Revista Intercom – Demandas sociais podem ser comunicadas e compartilhadas rapidamente por intermédio das mídias socais contemporâneas. Como essa mudança na disseminação pode modificar a agenda da 'Grande Mídia'?

Jenkins – Se olharmos para o que está acontecendo agora na campanha presidencial dos Estados Unidos, ambos os partidos [Democrata e Republicano] estão sendo fortemente influenciados por agendas que borbulham de baixo para cima, por meio da mídia social. Alguém disse que Donald Trump é o que você obteria se os comentários do YouTube ganhassem vida e caminhassem pela Terra, e há alguma verdade nisso. Ele é todo 'Id' e tem consistentemente guiado a cobertura noticiosa da campanha por meio de suas postagens no Twitter tarde da noite, dizendo coisas que nunca ganhariam repercussão em uma era onde a transmissão televisiva determinava o que era 'razoável' dizer. E ele parece continuar a ser um dos favoritos, apesar de ter uma pequena minoria de apoiadores, mesmo com tudo o que diz. No lado democrata, podemos ver questões como a reforma da imigração sendo defendida pelos Dreamer Movements, a radicalização da violência policial levantada pelo Black Lives Matter, a desigualdade de renda destacada pelo Occupy Wall Street e a reforma da política antidrogas defendida por vários movimentos de base, todos tomando o centro do palco no debate. Toda esta campanha poderia ser radicalmente diferente em um mundo onde não existissem mídias sociais. A mesma coisa parece estar acontecendo nas redes de televisão: programas que mostram elencos de minorias estão subitamente saltando para os altos escalões em classificações, confundindo suposições muito antigas da indústria, em parte por causa da capacidade de divulgar e mobilizar o público por meio da mídia social. Será que isso faz o poder do 'Grande Capital' desaparecer da política ou a 'Grande Mídia' sumir da indústria de entretenimento? Não, claro que não. Nós estamos simplesmente vendo uma contrapressão exercida sobre essas instituições.

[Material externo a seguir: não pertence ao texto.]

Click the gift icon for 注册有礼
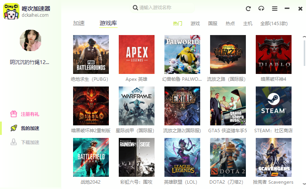The image size is (306, 189). 14,114
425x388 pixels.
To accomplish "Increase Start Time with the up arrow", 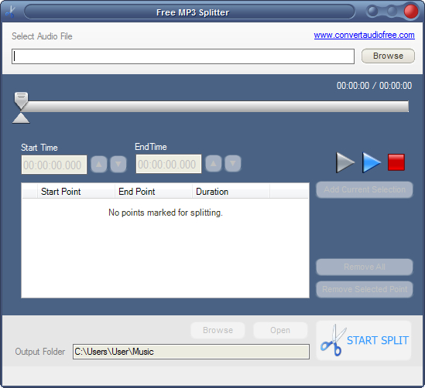I will click(x=99, y=164).
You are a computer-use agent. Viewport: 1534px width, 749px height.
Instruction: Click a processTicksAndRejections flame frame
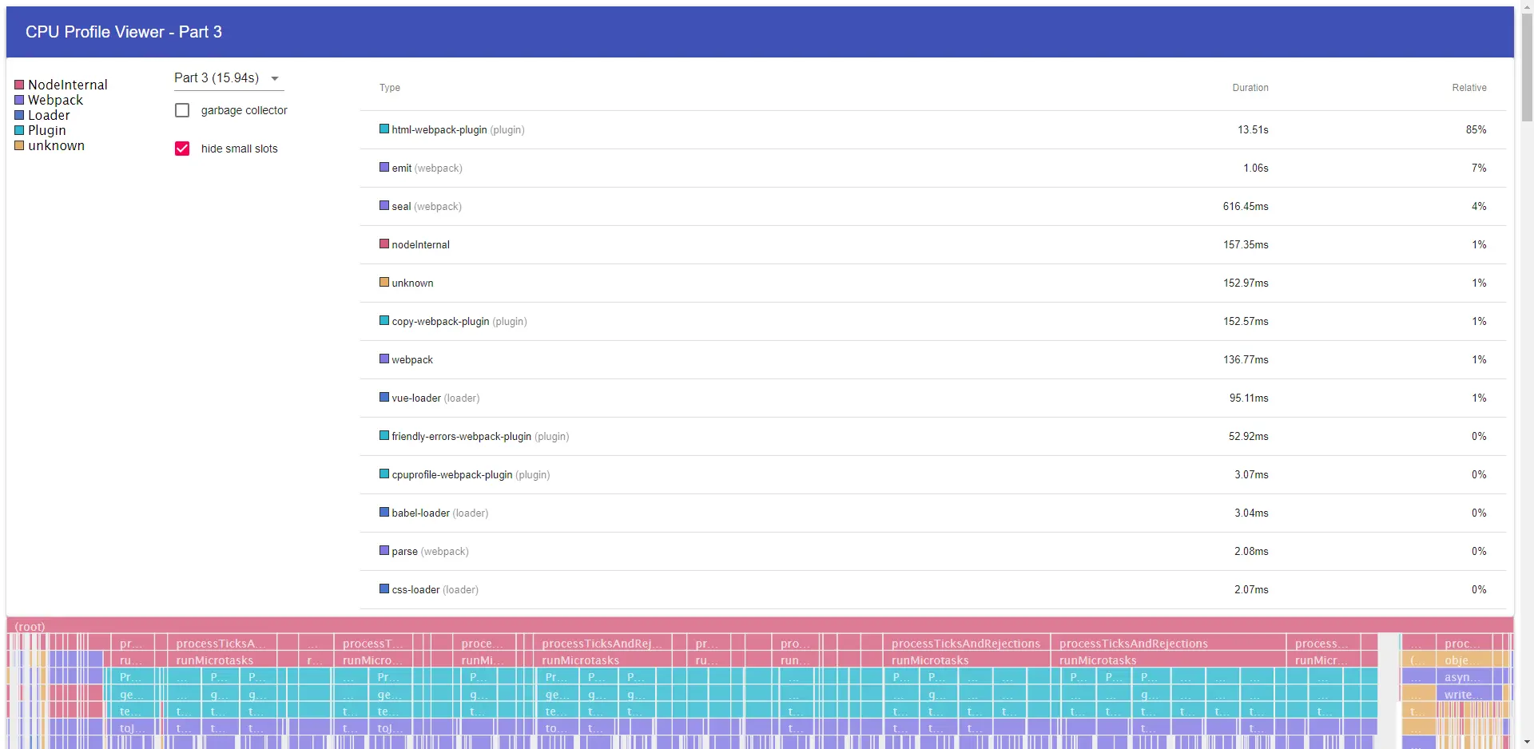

Revista Intercom – É possível dizer que a sociedade mediada é um resultado – e também alimenta – a cultura da conexão e os processos de convergência?

Jenkins – Eu não sei como responder a isso porque eu não sei como separar os dois lados dessa equação. Convergência e conexão são o que impulsiona a mídia agora e aquilo que assegura que a mídia seja importante em todos os níveis, desde o mais micro e hiperlocal, até o mais macro. Se a nossa sociedade é mediada, é POR CAUSA da convergência e da conexão, porque todos os aspectos das nossas vidas são tocados pela mídia e porque mais e mais de nós temos a capacidade de comunicar nossas ideias por meio de múltiplos canais de mídia.

Revista Intercom – A convergência pode ser configurada como conteúdo de fluxo, pelo ponto de vista operacional, mas também pode definir transformações mercadológicas, sociais e culturais, pelo ponto de vista processual. Quais foram as principais mudanças conceituais no campo da Comunicação, após a expansão da cultura da convergência e da conexão?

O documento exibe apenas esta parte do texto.